What needs to be done
Copy out the rows below exactly, from the line containing "Task: Follow the Trust Flow banner link" down to the end of the rows, with both ends included. Omit the pictures from your copy.

::::::::

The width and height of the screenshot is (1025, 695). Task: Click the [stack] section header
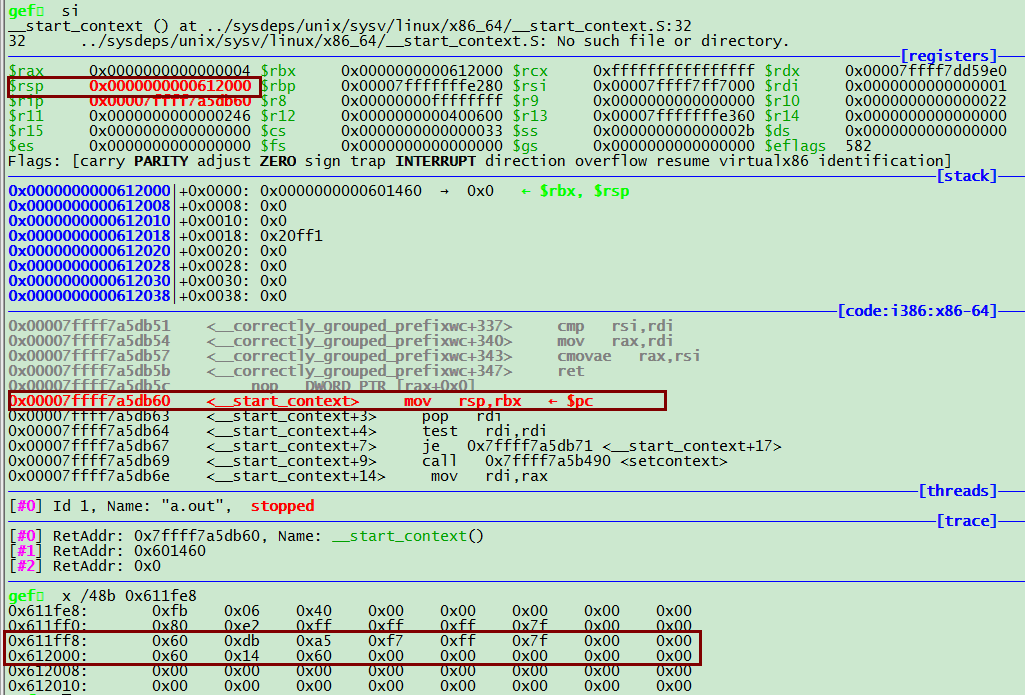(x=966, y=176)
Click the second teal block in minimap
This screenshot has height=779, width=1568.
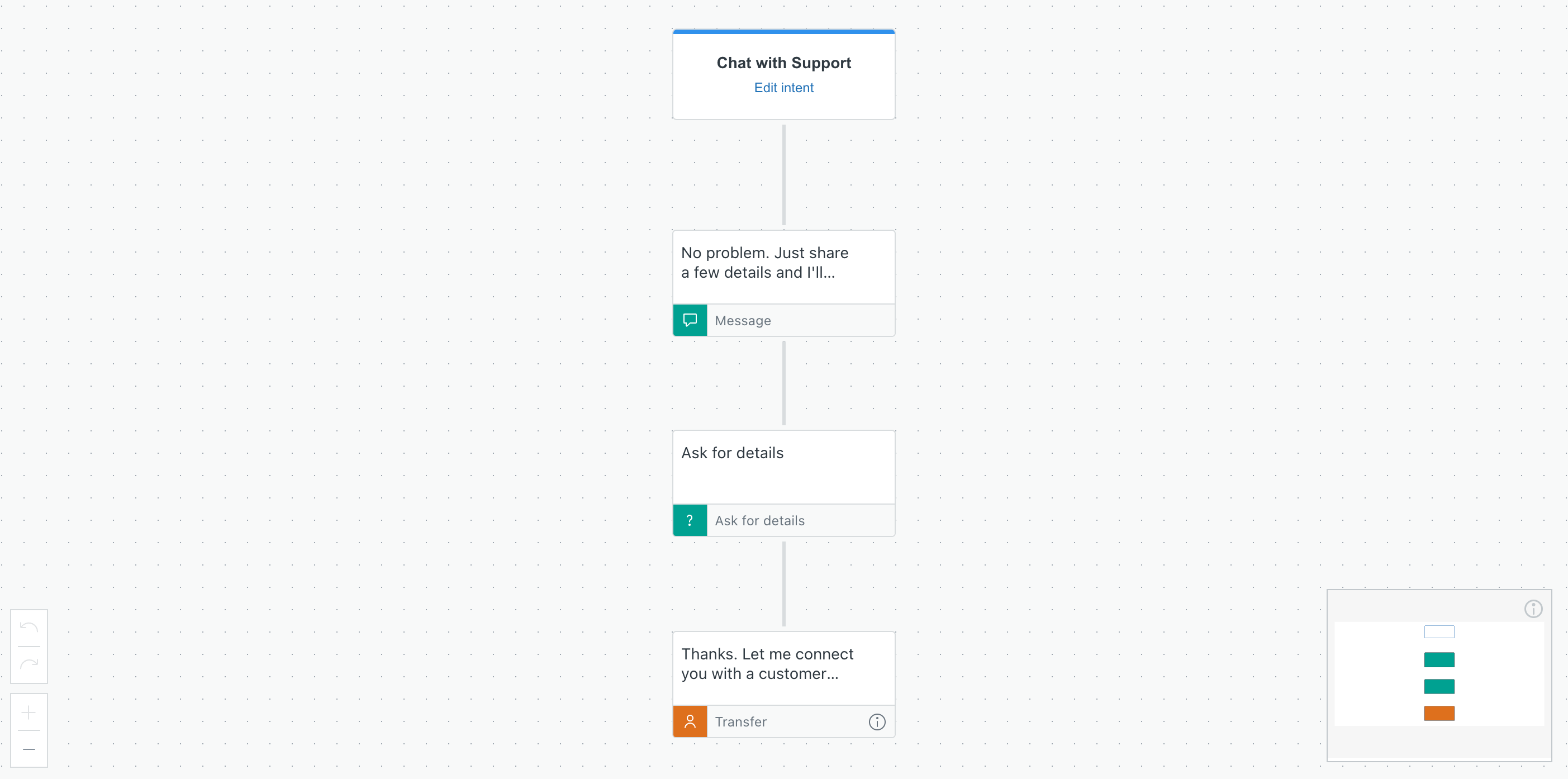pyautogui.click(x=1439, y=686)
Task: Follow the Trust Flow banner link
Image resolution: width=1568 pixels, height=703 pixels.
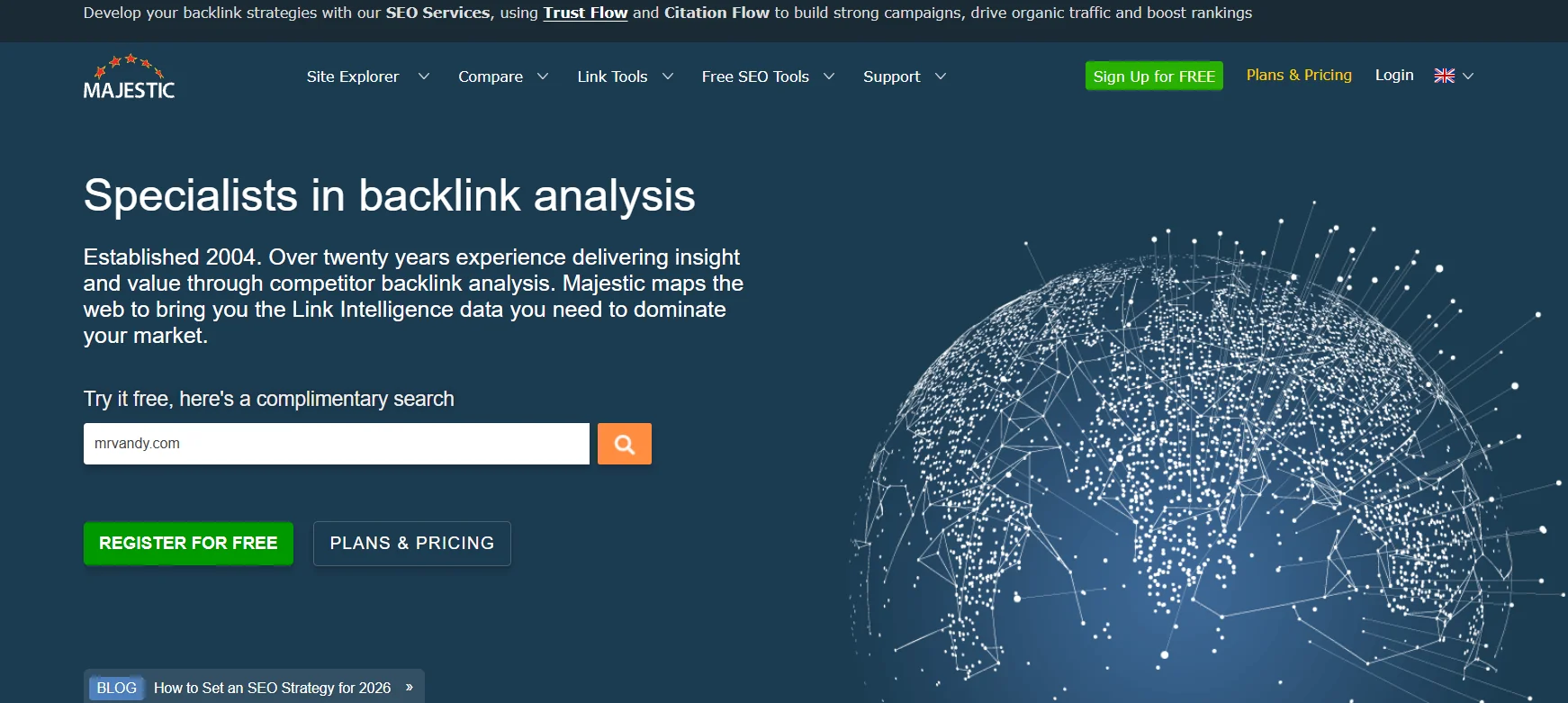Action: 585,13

::::::::

Output below
Task: Follow the Trust Flow banner link
Image resolution: width=1568 pixels, height=703 pixels.
Action: 585,13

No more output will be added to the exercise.